CITIZENS   FOR  LIMITED  TAXATION
and the
Citizens Economic Research Foundation

Barbara's Column
January #4

All most Bay Staters want is a simple thank-you
and a tiny tax cut
by Barbara Anderson


The Salem News
Thursday, January 26, 2006

Between Gov. Mitt Romney's State of the State address and the president's State of the Union address next Tuesday, we pause to ask ourselves: What is the state of the people who are paying for all of the various states of government?

Do we feel as safe as it's possible to be in a dangerous world? Are we optimistic about the future of our state and our union? Is the money we pay in taxes well-spent? Do essential services get done?

After we pay for all the levels of government, do we have enough money left to provide for ourselves and our families? Do we feel appreciated?

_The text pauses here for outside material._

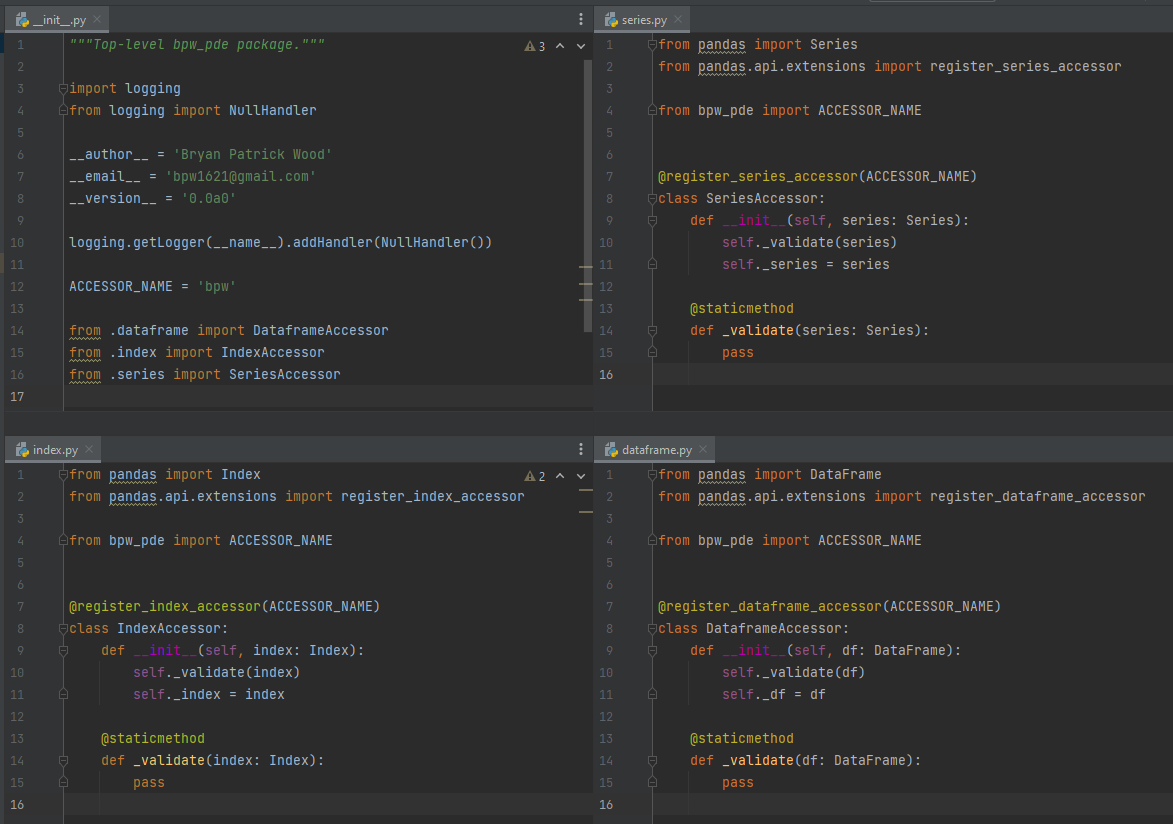Close the series.py editor tab
The image size is (1173, 824).
(x=678, y=20)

Every public job, every public paycheck, benefit and pension, every public service provided, need met or privilege granted comes from us taxpayers. We get to work, invest and save, while the government gets to help itself to "its share" of our earnings.

And keep in mind, "its share" is never enough. There is no limit to its "unmet needs," its wants, its demands. The only restraints on the government's ability to take are created by tax limits like Proposition 2 or, ultimately, a reluctant recognition that the tax-paying public's willingness to continue paying has reached its limit.

This recognition sometimes arrives as the tax-paying public begins leaving the state that taxes them too much with not enough to show for it. At the federal level, it takes someone like Ross Perot explaining the effect of the national debt on our grandchildren.

I once thought it took electing Republicans to the executive and both legislative branches, but that doesn't seem to be working out.

There is often a disconnect between the tax burden and the services we fund. I still recall my shock at discovering the high taxes when I moved here in 1971, after living in other states with lower taxes and better services.

Along with its extraordinarily high property tax, Massachusetts had taxes unknown in other places like the auto excise, and strange spending concepts like school board fiscal autonomy. The roads were badly maintained, and newspapers often carried stories about the failure of state programs, especially those for abused children.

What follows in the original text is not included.